Irrigation Tanks (Vewa)
Ancient Sri Lanka boasts a distinguished hydraulic civilization. The technology used to construct the irrigation system of Sri Lanka is unmatched.
The Vewa (irrigation tank) and the lives of ancient villagers were and still are intrinsically interconnected. If there wasn’t a Vewa to be seen in a particular area there was neither a paddy field nor a village in the vicinity. The Vewa, aside from fulfilling water and irrigation requirements of the Sri Lankan people, was also the quintessence of the grand and extensive cultural ethos of ancient villagers.
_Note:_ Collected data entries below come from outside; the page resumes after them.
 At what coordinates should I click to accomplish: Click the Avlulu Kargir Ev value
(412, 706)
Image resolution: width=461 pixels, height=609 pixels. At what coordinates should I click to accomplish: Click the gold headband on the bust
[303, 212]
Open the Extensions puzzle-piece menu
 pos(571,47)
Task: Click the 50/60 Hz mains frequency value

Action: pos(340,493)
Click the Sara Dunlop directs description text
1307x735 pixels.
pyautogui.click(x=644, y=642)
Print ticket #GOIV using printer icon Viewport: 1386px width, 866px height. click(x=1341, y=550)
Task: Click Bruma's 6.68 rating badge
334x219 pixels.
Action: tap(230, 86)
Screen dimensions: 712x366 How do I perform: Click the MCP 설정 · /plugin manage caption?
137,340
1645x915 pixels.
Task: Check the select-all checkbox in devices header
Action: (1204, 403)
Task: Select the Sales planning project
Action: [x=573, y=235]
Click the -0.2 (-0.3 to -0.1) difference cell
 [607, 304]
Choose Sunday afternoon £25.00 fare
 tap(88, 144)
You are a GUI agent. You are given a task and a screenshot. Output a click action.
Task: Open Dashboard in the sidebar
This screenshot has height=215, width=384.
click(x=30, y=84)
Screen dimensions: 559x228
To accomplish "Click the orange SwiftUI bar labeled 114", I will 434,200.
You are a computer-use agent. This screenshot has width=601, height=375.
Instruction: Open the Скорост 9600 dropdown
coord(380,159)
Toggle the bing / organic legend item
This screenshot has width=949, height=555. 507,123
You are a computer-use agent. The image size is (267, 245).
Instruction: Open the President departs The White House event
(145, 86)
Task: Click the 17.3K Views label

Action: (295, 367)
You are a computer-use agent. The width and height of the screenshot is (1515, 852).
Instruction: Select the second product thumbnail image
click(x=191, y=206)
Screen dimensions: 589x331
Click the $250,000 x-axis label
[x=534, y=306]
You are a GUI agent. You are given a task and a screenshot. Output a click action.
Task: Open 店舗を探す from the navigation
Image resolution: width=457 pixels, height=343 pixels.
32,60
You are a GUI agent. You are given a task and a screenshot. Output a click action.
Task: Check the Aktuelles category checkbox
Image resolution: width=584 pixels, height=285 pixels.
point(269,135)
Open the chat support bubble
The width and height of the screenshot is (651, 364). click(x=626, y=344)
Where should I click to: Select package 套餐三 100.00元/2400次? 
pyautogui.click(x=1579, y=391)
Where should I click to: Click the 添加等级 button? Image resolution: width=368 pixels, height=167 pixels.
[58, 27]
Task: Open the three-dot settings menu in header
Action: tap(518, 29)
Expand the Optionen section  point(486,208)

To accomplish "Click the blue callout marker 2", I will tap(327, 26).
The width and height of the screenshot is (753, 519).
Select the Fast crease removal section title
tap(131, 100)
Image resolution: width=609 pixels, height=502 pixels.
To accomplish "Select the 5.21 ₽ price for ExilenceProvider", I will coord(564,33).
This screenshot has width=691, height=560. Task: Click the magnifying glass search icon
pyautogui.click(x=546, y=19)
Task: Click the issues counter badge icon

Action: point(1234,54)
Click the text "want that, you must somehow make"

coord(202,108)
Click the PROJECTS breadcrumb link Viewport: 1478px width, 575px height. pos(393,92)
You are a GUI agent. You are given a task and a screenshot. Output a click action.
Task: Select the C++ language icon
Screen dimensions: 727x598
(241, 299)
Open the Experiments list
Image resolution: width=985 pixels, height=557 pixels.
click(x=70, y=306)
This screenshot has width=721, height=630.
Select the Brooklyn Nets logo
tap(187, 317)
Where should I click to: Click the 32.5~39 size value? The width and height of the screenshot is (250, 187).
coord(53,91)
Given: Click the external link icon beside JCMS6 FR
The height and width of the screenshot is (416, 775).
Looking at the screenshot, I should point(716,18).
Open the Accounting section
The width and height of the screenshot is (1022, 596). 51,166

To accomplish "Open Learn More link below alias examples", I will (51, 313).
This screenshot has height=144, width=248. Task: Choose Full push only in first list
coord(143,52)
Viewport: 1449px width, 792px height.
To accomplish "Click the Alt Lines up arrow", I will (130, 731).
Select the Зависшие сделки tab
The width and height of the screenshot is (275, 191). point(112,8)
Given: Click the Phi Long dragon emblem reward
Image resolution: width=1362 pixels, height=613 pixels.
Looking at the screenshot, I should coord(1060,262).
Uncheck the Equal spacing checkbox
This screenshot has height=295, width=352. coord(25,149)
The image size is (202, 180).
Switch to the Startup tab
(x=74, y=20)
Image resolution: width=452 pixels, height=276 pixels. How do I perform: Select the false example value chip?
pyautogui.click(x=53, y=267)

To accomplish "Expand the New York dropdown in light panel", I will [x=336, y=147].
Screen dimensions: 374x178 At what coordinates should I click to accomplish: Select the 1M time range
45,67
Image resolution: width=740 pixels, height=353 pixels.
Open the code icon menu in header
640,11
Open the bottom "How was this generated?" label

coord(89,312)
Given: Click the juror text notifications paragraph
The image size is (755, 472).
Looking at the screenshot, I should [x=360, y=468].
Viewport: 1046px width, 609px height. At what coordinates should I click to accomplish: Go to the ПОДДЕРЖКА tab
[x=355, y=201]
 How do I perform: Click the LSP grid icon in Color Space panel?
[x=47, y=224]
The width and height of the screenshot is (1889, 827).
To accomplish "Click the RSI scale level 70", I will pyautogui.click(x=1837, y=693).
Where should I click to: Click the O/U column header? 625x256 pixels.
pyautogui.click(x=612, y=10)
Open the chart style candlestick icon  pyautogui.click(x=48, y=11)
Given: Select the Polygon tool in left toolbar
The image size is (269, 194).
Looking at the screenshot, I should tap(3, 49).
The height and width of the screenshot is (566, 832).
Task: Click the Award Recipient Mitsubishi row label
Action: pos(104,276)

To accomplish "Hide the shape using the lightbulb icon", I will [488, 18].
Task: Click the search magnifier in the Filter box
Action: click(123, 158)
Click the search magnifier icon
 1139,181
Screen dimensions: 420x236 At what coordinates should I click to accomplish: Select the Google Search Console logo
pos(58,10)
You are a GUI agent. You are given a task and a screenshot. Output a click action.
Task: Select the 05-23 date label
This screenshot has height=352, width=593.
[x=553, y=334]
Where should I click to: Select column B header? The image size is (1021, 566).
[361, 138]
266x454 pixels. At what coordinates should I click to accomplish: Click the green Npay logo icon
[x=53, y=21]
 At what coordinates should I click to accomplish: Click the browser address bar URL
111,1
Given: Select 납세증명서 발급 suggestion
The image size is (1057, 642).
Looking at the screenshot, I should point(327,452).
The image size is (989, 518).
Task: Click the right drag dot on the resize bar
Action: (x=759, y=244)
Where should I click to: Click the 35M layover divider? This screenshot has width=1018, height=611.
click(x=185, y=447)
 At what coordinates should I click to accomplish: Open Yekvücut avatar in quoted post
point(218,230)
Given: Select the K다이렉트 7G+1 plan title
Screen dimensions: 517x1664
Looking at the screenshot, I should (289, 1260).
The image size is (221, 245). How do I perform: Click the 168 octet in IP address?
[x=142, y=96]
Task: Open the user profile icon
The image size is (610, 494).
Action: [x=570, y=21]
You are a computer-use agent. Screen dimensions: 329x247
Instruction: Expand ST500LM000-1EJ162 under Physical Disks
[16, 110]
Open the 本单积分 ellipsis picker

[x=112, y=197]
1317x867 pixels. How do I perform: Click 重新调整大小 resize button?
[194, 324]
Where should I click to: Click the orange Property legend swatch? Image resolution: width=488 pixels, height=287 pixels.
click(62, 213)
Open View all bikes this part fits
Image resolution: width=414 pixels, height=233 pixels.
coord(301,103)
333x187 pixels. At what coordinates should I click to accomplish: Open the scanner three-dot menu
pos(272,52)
The use of the irrigation tanks and the water and agricultural traditions associated with them has been passed down through generations and are still present today.
Tank Bund (Vew Bamma)
The Vew Bamma is made of soil that is pressed and pounded to ensure strength. In the past, animals such as oxen and goat were driven over heaps of soil several times to compact it. It holds water inside the tank.
Sluice Gates (Sorowwa)
Sluice gates are constructed to release water into paddy fields for irrigation. There are two parts to a sluice gate called the Mada Sorowwa and the Goda Sorowwa. The Mada Sorowwa is located at the bottom of the tank and expels the mud accumulated there. The Goda Sorowwa releases water into paddy fields. Sluice gates can be divided into two categories based on the technology used.
The technology used in the construction of valve pit/tower in large scale irrigation tanks is particularly applauded. The Bisokotuwa takes the shape of a well and is made of granite. It follows a sophisticated water regulating system called ‘Mohola’ which releases the right amount of water at the right time.
Surplus Weir (Pitavana)
Pitavana is constructed to protect the tank bund from damage during heavy rainfall by discharging excess water. The excess water travels through a small stream called ‘Van ela’. Water discharged from the surplus weir does not cause any harm to paddy fields.
Stone Liner (Ralapanava)
This is a granite stone liner constructed on the inside of the tank bund to prevent it from being eroded by the water current.
Silt and debris are retained at the Vew Thavalla and prevents them from flowing into the water within the irrigation tank. Many trees, creepers and vines can be found in the Vew Thavalla which helps retain the silt and debris.
The Diyakata Pahana measured water level of the Vewa; if the level was too high, the sluice gates were opened releasing excess and if the level was too low releasing water into paddy fields was done more restrictively and meticulously.